A. Same thing too. Same thing. I have a good case, I went all the way to nine judges in Supreme Court in Ottawa. There is absolutely ... they are useless. If I am in the power, in the government, I would tell all the nine judges, termination. Judges are not fair. Judges is not fair at all. And they make what, $250,000.00 and I make, and my wife, 50 years here in Canada only five, $6.00 an hour. What's he doing? What they are doing? Nothing. Nothing.
Q. So your opinion is that judges don't treat you fairly?
A. Absolutely, hundred percent, yes. Yes, yes, yes.
Q. But not . ..
A. Supreme Court, down to the judges I never see an honest judge. The court crooked. Once you go for T.T.C. or you wants to go for Human Rights or when you go, that's it. Lose hundred percent. Doesn't matter if they broke the law is still they are good. Samir Ibrahim is immigrant, garbage person, no good.
Q. And is that why you choose not to follow judge's orders?
A. Why ... well, you tell me, what exactly you want me to do. I went to all judges, they not fair….
[51] In addition, in paragraph 14 of the affidavit he filed on this application, he repeats allegations related to the police withholding medication and medical attention while in custody. These allegations were dismissed by Fitzpatrick J. on the motion for summary judgment. It is a general characteristic of vexatious proceedings that grounds and issues raised tend to be rolled forward into subsequent actions and repeated and supplemented: Re Lang Michener et al. v. Fabian et al., (1987), 1987 172 (ON SC), 37 D.L.R. (4th) 685 (Ont. H.C.), at para. 19.
[52] I find that Mr. Ibrahim was and remains a vexatious litigant. I decline to rescind the order made by Bloom J.
Conclusion and costs
[53] For the reasons set out above, I dismiss Mr. Ibrahim’s application in its entirety, with costs payable to the respondents.

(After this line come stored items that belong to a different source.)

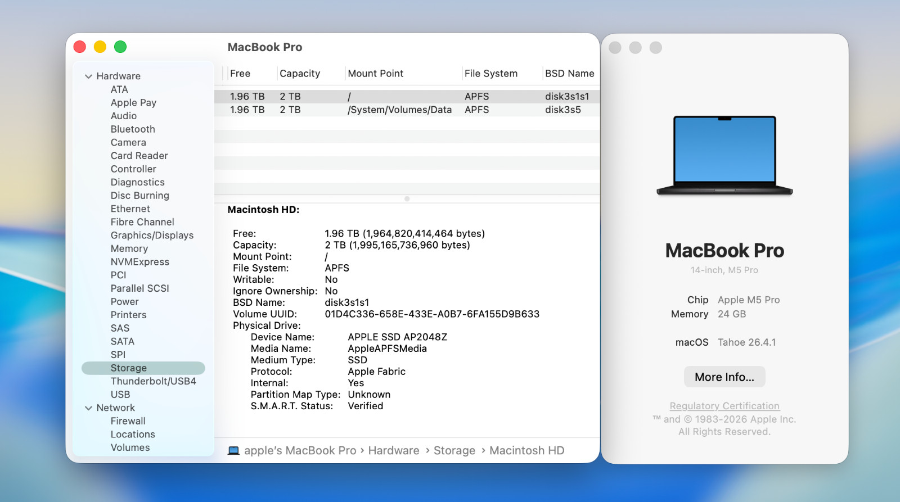
Task: Select Bluetooth in the sidebar
Action: pos(133,129)
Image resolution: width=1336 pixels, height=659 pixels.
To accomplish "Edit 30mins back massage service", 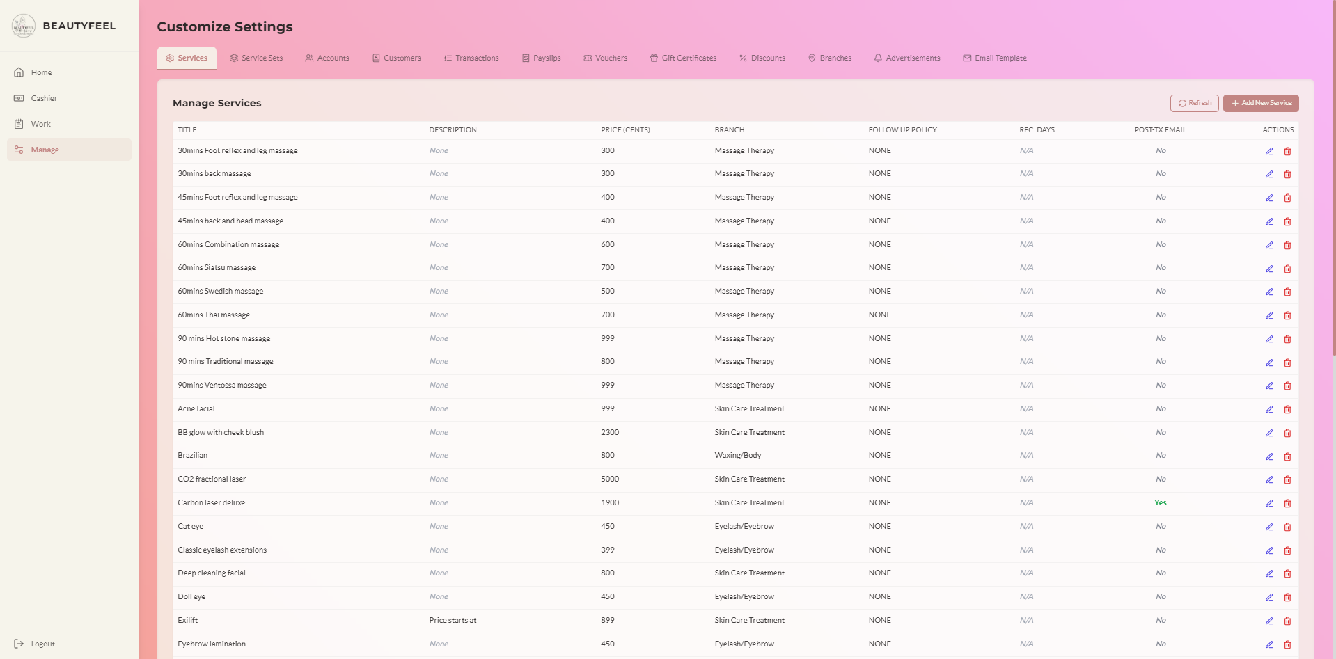I will [x=1269, y=174].
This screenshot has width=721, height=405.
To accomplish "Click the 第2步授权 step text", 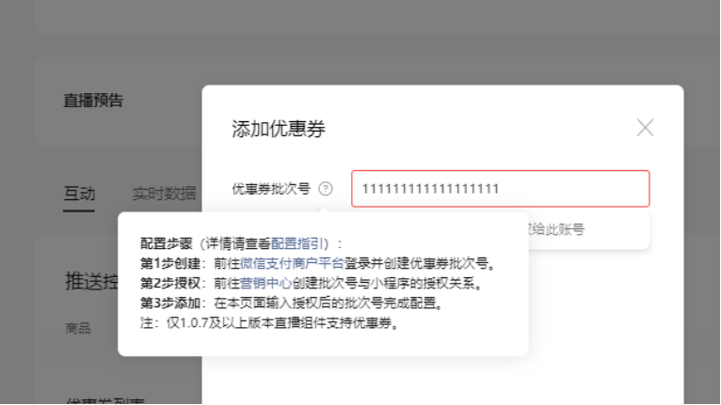I will (166, 283).
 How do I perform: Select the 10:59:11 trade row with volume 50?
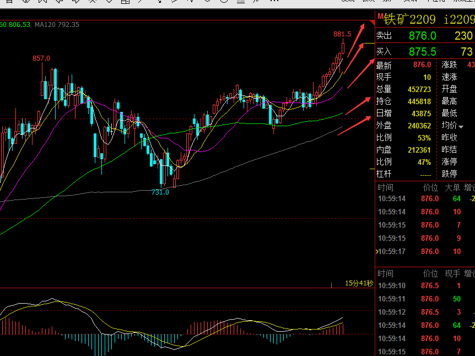(x=425, y=299)
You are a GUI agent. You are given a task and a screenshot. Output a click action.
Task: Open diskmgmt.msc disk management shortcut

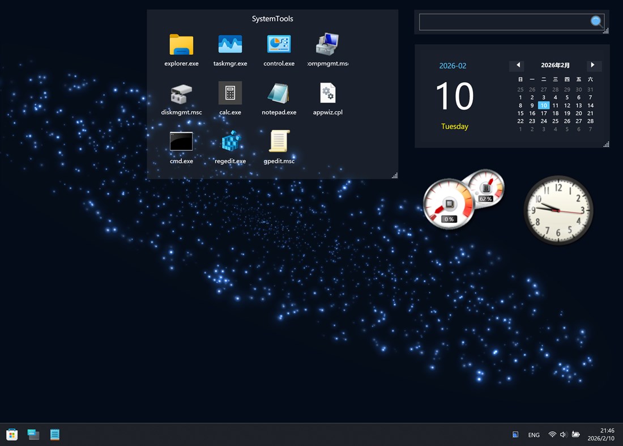181,94
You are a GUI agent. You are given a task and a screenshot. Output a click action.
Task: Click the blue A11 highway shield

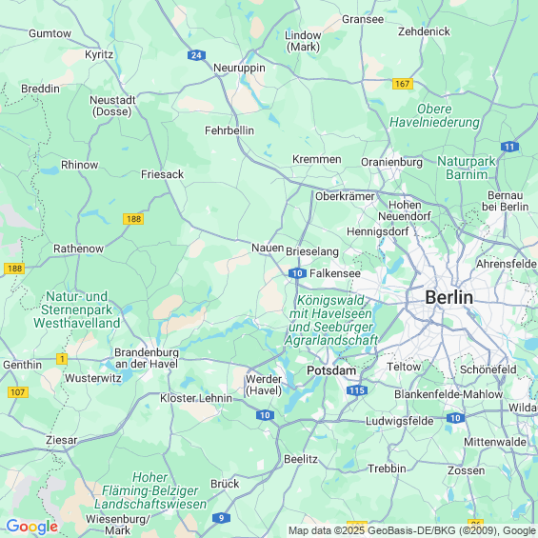point(509,147)
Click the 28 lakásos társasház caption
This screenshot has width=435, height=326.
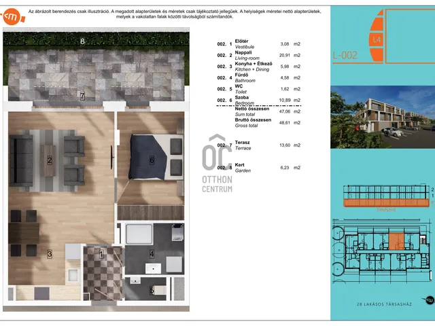(384, 304)
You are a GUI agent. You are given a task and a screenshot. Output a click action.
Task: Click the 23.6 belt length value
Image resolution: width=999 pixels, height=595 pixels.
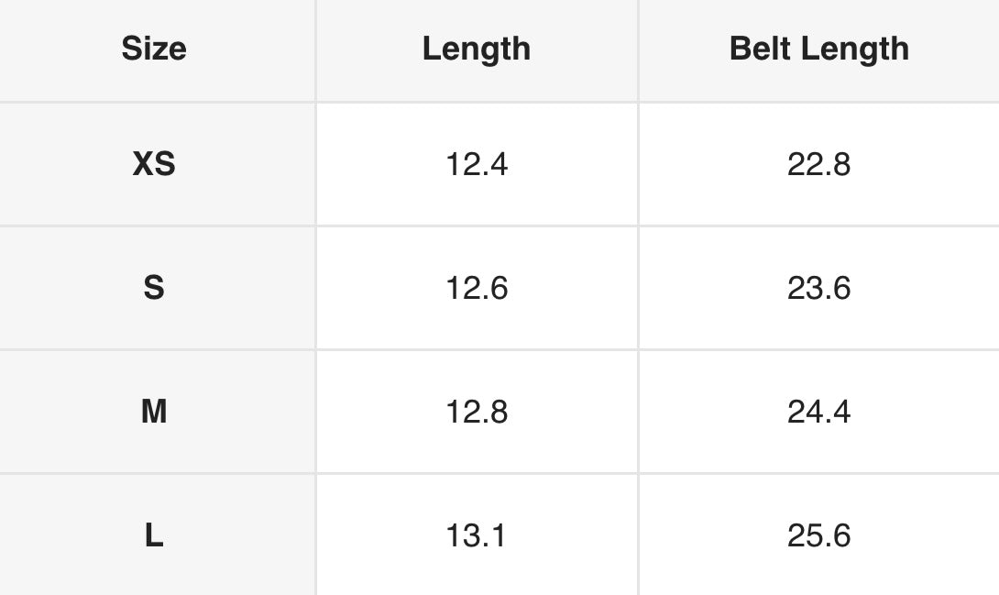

[54] If the parties are not able to resolve costs, each respondent may deliver its costs submission of no more than three double-spaced pages to be emailed to Theresa.Finelli@ontario.ca on or before November 16, 2022. Mr. Ibrahim may deliver a single responding submission of no more than five double-spaced pages on or before November 23, 2022. No reply submissions are to be delivered without leave.
Robert Centa J.
Date: November 9, 2022
[^1]: Court File CV-15-00000547-0000. [^2]: Court file CV-17-00002227-0000. [^3]: Court file CV-19- 00058728-0000. [^4]: Complaint to the Office of the Independent Police Review Director (file closed October 22, 2012); Ibrahim v. Guelph Police Service, [2014] OHRTD No. 1611; Ibrahim v. Law Society of Upper Canada, [2013] OHRTD. No. 860; Ibrahim v. Toronto Transit Commission, 2014 ONSC 3291, 2015 ONSC 3912, 2016 ONSC 234, [2016] S.C.C.A. No. 231.